====== Excerpted data ======

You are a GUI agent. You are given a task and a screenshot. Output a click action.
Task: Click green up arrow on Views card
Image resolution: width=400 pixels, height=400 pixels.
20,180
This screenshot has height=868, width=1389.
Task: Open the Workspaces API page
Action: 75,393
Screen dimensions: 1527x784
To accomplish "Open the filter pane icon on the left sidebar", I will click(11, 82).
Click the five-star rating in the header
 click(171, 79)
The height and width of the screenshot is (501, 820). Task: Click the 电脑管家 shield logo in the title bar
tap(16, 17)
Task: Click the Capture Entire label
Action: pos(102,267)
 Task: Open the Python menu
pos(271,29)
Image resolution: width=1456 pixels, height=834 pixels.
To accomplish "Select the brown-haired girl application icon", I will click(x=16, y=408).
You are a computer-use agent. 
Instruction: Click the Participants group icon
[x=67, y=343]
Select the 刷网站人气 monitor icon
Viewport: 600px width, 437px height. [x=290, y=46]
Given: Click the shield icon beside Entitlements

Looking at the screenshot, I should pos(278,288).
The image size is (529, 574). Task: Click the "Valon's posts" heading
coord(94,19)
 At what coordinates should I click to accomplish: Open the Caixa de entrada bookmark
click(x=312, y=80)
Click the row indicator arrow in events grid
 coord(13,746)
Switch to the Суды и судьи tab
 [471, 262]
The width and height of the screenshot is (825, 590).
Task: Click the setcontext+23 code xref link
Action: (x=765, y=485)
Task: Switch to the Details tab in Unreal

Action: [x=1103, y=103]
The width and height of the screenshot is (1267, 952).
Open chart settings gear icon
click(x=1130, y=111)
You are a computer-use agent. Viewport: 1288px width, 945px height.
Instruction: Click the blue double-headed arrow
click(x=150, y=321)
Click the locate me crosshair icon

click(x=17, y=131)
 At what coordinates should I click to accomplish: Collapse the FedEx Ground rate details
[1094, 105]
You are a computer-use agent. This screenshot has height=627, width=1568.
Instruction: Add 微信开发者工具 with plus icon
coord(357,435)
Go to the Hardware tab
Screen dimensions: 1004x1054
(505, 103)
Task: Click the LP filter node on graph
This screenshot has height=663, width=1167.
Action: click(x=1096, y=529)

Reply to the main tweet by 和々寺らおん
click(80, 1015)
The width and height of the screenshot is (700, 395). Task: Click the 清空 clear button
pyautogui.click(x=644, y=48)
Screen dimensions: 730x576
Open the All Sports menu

======

Objective
Which lines of the material contain the string "arrow"? Pull out each of them, with case counting.

Task solution
Task: Click green up arrow on Views card
Click the row indicator arrow in events grid
Instruction: Click the blue double-headed arrow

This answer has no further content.